Trolls na vizinhança, publicado pela Farol ( grupo DCL)e escrito por Alan MacDonald terá final diverso do que estamos acostumados a ver nas páginas da História e do conto de Kafka? Você terá de ler para descobrir. Ideal para crianças a partir dos 9,10 anos, que costumam fugir de livros de mais de 124 páginas, mas que, se tiverem pais ou mestres interessados em iniciá-los na aventura da leitura de textos inteligentes terão uma rica experiência.

O título, se traduzido do original, seria Trolls, vão para casa! O que já daria uma ideia de como estes seriam recebidos. O título da edição brasileira é ambiguo e acho que perde um pouco da força... Fiquei desapontada por não encontrar nem uma nota breve sobre o autor e confesso tê-lo confundido com outro escritor de mesmo sobrenome. Quem é ele, onde vive, por que escreve, como surgiu a ideia da escrita do livro( que sei fazer parte de uma série, vi um outro chamado Torta de bode nas sacolinhas Minha Biblioteca, distribuídas para os estudantes do ensino fundamental).
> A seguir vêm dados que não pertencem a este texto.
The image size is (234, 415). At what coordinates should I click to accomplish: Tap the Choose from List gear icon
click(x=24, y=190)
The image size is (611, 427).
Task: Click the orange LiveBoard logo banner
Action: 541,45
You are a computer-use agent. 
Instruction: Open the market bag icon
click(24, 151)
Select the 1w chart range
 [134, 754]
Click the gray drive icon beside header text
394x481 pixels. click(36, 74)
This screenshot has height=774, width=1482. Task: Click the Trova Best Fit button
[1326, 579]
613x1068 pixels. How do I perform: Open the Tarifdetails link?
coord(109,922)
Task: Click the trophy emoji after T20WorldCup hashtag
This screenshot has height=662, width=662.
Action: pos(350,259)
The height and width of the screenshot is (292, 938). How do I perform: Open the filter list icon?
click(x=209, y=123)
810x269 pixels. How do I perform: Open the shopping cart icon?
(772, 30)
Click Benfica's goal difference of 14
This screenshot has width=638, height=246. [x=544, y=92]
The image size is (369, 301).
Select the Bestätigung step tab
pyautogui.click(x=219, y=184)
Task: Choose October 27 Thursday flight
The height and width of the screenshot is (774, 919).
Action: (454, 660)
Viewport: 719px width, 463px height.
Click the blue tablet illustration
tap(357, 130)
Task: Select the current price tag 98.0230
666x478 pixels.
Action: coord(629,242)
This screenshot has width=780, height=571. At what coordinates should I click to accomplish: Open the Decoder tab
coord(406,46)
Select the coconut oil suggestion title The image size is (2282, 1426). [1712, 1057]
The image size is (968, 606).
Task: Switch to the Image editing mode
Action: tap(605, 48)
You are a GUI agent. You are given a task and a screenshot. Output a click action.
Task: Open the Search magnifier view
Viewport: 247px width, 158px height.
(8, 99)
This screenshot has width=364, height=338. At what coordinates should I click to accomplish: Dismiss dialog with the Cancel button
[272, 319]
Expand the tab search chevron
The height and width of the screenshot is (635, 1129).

Acho interessante saber um pouco que seja sobre a pessoa por trás do livro. Terei de pesquisar na internet. Mesmo aqui, no Skoob, não vi resenhas dele,o que é uma pena.

quarta-feira, 3 de outubro de 2012

Por que a formação de leitores é uma questão pública



Da leitura do Livro Os jovens e a leitura

A leitura desse livro, a mais rápida deste ano, (fi-la em três dias, não porque não seja boa leitora, mas porque ando muito atarefada escrevendo projetos), foi bastante impactante, porque me ajudou a ressignificar meu papel na sala de leitura em que trabalho. A busca pela identidade desse fazer e desse espaço, qual a importância dele nas vidas dos que o frequentam, o questionamento das metodologias empregadas, essas algumas das questões que foram brotando enquanto lia as conferências nele constantes. 

O tom de relato, os depoimentos dos jovens, a descrição das bibliotecas e mediatecas na França ( que tive o prazer de visitar quando ainda graduanda em Letras) me foram como um despertar de consciência, perceber como as sl e as escolas em que estão inseridas passam ao largo do papel da leitura e do livro na vida das crianças e jovens, principalmente daqueles espaços educativos das periferias. Fiquei tão impactada que já efetuei algumas mudanças em minhas práticas, também mudei meu olhar para com os meninos de sétima série que se recusam a ler ( um dos capítulos é justamente sobre o medo de ler, muito esclarecedor). Estou empenhada em achar caminhos, apesar da clareza que tenho que o formato do atendimento - em massa, cada professor recebe 24 salas por semana e inevitavelmente acaba dando aulas de leitura e não propriamente formando leitores, seja pelo grande número de crianças, jovens e séries que atende- eu por exemplo tenho primeiras, segundas, terceiras, quartas e sétimas - além da manutenção do espaço, tombamento de livros etc.,seja pelas concepções de ensino de leitura e de trabalho com literatura, que ainda impregnam nosso imaginário, são obstáculos relevantes.

Livro imperdível para quem ama livros, bibliotecas,jovens e trabalha com eles.